A retrospective analysis was conducted on the medical records of a patient with anti-NMDA receptor encephalitis with initial presentation of mental and behavioral symptoms who was admitted to the Department of Child Psychology and Behavior of Linyi Municipal Mental Health Center on July 24, 2024. The clinical characteristics, diagnosis and treatment were analyzed, and relevant literature was reviewed.

Results

A 16-year-old female patient first visited the Department of Psychiatry due to behavioral and speech disorders for 4 days.
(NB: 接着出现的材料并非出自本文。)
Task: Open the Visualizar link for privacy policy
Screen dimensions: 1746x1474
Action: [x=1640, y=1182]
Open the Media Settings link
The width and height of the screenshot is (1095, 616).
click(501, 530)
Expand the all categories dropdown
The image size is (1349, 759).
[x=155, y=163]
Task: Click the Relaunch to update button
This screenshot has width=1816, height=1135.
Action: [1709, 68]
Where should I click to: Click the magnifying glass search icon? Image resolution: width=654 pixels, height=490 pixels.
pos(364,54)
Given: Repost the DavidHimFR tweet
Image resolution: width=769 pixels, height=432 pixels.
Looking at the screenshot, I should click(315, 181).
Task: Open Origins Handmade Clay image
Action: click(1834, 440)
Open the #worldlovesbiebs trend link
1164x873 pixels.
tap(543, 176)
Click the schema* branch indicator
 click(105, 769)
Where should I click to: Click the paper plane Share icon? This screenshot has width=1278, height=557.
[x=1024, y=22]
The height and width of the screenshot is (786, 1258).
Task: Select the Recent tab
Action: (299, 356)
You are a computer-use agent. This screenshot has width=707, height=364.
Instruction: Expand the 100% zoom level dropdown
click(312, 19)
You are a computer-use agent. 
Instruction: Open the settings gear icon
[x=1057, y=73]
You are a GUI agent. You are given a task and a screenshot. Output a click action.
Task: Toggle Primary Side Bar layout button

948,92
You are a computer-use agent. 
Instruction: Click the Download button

She was diagnosed with " acute and transient psychotic disorder" . After treatment with antipsychotic drugs, her mental symptoms were still progressively worsen, with the symptoms of fever, confusion, and paroxysmal involuntary convulsions of the mouth, face and limbs developing. The tests for anti-glutamate receptor (NMDA type) antibodies in her serum and cerebrospinal fluid were both positive. The final diagnosis was anti-NMDA receptor encephalitis.

Conclusions

The misdiagnosis rate of anti-NMDA receptor encephalitis with initial presentation of mental and behavioral symptoms is extremely high. Clinicians should enhance their understanding of this disease to avoid misdiagnosis and missed diagnosis, so as to guide treatment and improve prognosis.